PORT ANGELES — More than 400 students and staff from Franklin Elementary School joined roughly 30 local residents to open the Lauridsen Boulevard bridge over Peabody Creek on Monday morning.

The crowd gathered at the bridge's midpoint as sixth-grader and student body president Ella Holland, 11, helped Port Angeles Mayor Dan Di Guilio, Project Manager Mike Wilson of Scarsella Brothers Inc., and Exeltech Inc.

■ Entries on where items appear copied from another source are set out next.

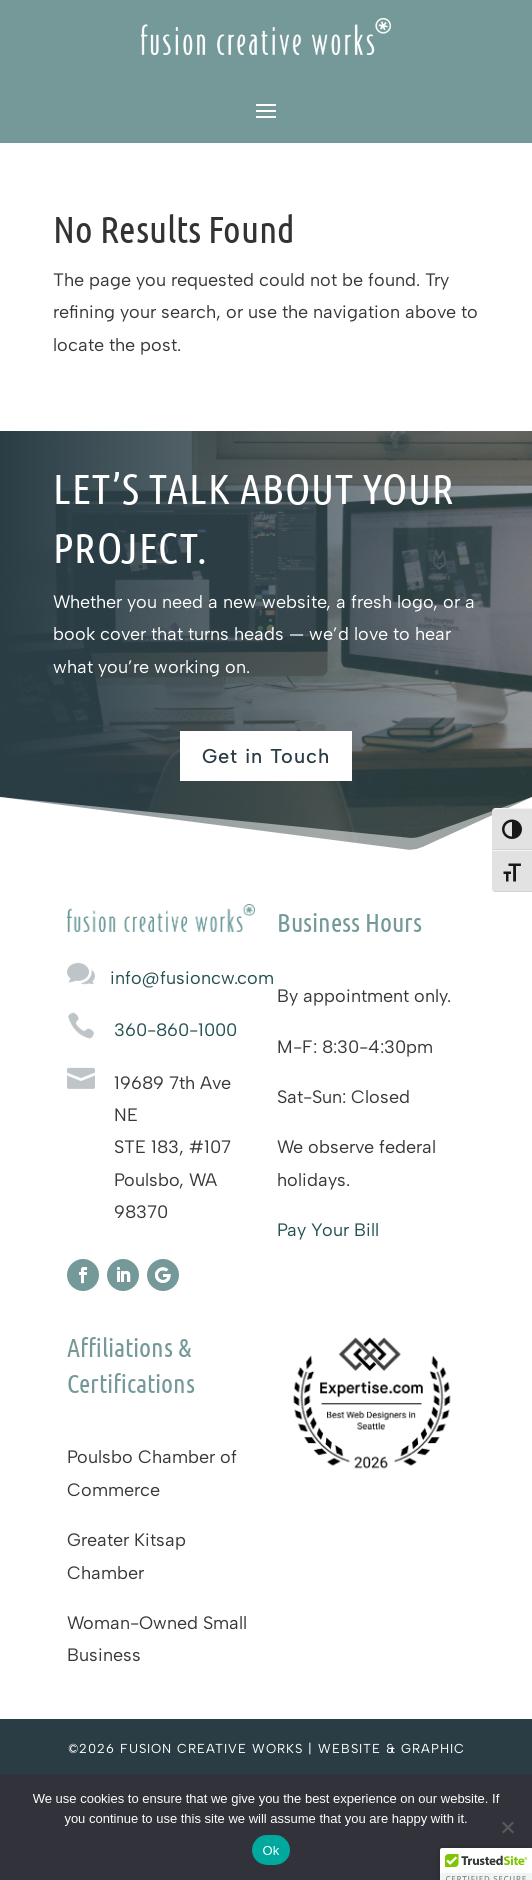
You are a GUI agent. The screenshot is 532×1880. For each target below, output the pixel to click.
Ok (270, 1850)
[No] (507, 1827)
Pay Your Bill (328, 1230)
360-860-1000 (175, 1030)
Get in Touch (266, 756)
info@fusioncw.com (192, 978)
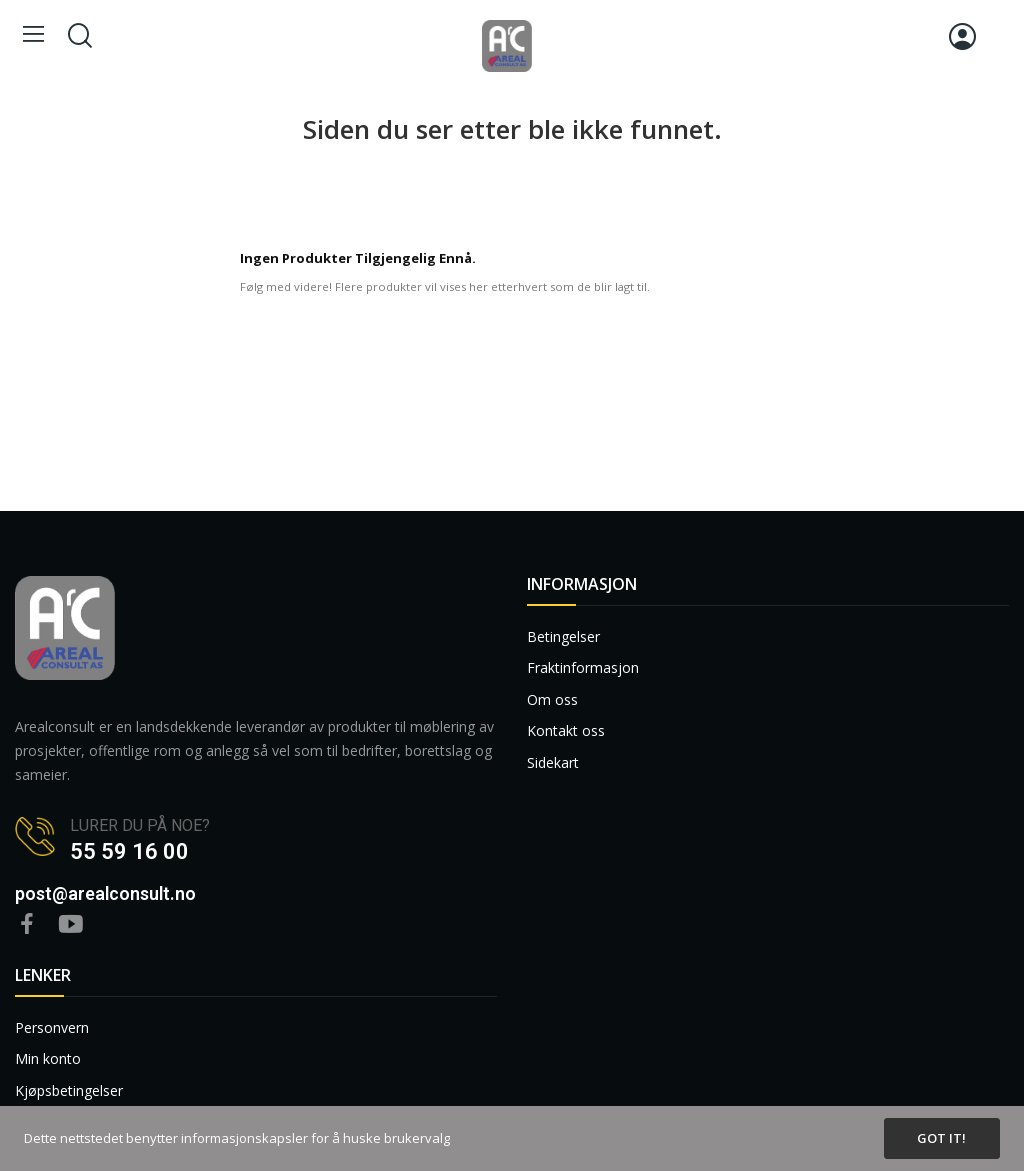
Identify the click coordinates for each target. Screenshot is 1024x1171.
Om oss (552, 699)
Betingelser (563, 636)
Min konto (48, 1058)
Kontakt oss (566, 730)
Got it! (941, 1138)
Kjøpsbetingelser (69, 1090)
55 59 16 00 (129, 851)
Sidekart (553, 762)
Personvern (52, 1027)
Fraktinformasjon (583, 667)
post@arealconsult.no (105, 893)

President Santosh Kurvilla cut a giant red ribbon tied across the $5.8 million, three-lane bridge.

Kent-based Scarsella Brothers was the general contractor on the project, and the engineering design was completed by Exeltech, a company based in Lacey with an office in Port Angeles.

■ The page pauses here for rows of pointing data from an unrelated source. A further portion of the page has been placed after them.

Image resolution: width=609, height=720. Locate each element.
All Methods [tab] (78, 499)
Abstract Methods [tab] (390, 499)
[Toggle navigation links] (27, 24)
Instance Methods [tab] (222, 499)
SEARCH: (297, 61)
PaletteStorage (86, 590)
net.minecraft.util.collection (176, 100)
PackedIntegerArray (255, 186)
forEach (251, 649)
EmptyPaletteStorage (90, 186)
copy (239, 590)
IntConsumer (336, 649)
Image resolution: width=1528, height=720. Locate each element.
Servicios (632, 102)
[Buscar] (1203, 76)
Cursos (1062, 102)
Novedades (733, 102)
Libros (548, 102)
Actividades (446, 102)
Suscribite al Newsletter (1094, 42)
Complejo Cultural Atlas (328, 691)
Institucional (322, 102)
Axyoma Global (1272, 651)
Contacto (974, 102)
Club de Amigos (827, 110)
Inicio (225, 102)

It replaces a narrow two-lane bridge built in 1969 and determined by engineers to be structurally deficient and functionally obsolete.

The old bridge was closed and demolished in August, forcing traffic to use detours around the project.

The city received a $4.7 million grant from the state Department of Transportation for the replacement, and the city paid the remaining $1.1 million cost.

The new bridge was presented to the crowd by Craig Fulton, director of Port Angeles Public Works and Utilities.

“This new bridge design will greatly enhance citizen access to many important destinations along the Lauridsen Boulevard corridor, no matter what mode of travel they may choose,” Fulton said.

The bridge is 147 feet long and has two traffic lanes, a turn lane for cars turning left to South Race Street, two 5-foot-wide bicycle lanes and 6.5-foot-wide sidewalks.

Visually, the bridge design resembles the two Eighth Street bridges with metal rails above a concrete safety divider.

Students from the school, located a block east of the bridge at the corner of South Washington and East Lauridsen Boulevard, crossed the bridge en masse as the ribbon fell.

After the walk was over, members of the city council became the first non-construction drivers to cross the bridge in their vehicles.

Within minutes of the ceremony's end, the new traffic lights at the intersection of Lauridsen and South Race were functioning, including crosswalk signals that verbally announce crossing information to pedestrians.

A block south of the newly reconfigured intersection, a temporary four-way stop at South Race Street and East Park Avenue that had been installed for improved traffic control during the project became permanent with new metal posts and pavement markings.

“It was pretty unanimous among the many residents and police. The four-way stop improved safety and traffic flow,” Fulton said.